> [Estratto del documento]
:::::

La giustizia italiana in 10 punti

I passaggi fondamentali della relazione del ministro Paola Severino oggi alla Camera

Foto Mauro Scrobogna /LaPresse
17-01-2011 Roma
Politica
Camera - Comunicazioni del ministro della Giustizia, Paola Severino, sull'amministrazione della giustizia
Nella foto: Paola Severino
Photo Mauro Scrobogna /LaPresse
17-01-2011 Roma
Politics
Chamber of Deputies - yearly relation of the minister of justice beside the Chamber of Deputies on the administration of justice in Italy
In the picture: Paola Severino
Foto Mauro Scrobogna /LaPresse 17-01-2011 Roma Politica Camera - Comunicazioni del ministro della Giustizia, Paola Severino, sull'amministrazione della giustizia Nella foto: Paola Severino Photo Mauro Scrobogna /LaPresse 17-01-2011 Roma Politics Chamber of Deputies - yearly relation of the minister of justice beside the Chamber of Deputies on the administration of justice in Italy In the picture: Paola Severino

Il ministro della Giustizia, Paola Severino, ha rivolto oggi alla Camera la relazione sull’amministrazione della giustizia nell’anno 2011. La lettura del testo integrale è molto interessante per chi vuole farsi un’idea di quale sia lo stato della giustizia italiana e anche di quali siano gli interventi prioritari per il ministro Severino (ci sono dei temi che mancano completamente, e che invece non mancavano nelle relazioni del precedente governo). Le dieci cose più significative dette dal ministro Severino sono queste.

:::::

> [Estratto dei dati]

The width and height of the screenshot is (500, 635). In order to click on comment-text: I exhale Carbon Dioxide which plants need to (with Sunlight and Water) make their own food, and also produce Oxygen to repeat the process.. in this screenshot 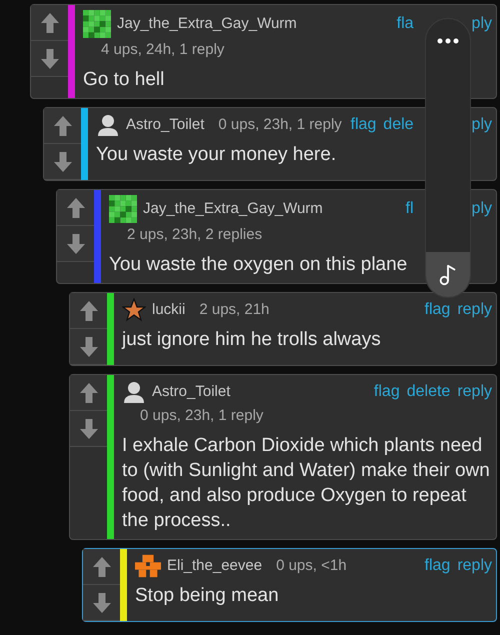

:::::

> [Su cosa lavorare]
Per favore, trascrivi parola per parola il passo del testo sulla giustizia italiana che comincia con le parole "Il ministro della" e termina con "Severino sono queste.".

> [La tua risposta]
Il ministro della Giustizia, Paola Severino, ha rivolto oggi alla Camera la relazione sull’amministrazione della giustizia nell’anno 2011. La lettura del testo integrale è molto interessante per chi vuole farsi un’idea di quale sia lo stato della giustizia italiana e anche di quali siano gli interventi prioritari per il ministro Severino (ci sono dei temi che mancano completamente, e che invece non mancavano nelle relazioni del precedente governo). Le dieci cose più significative dette dal ministro Severino sono queste.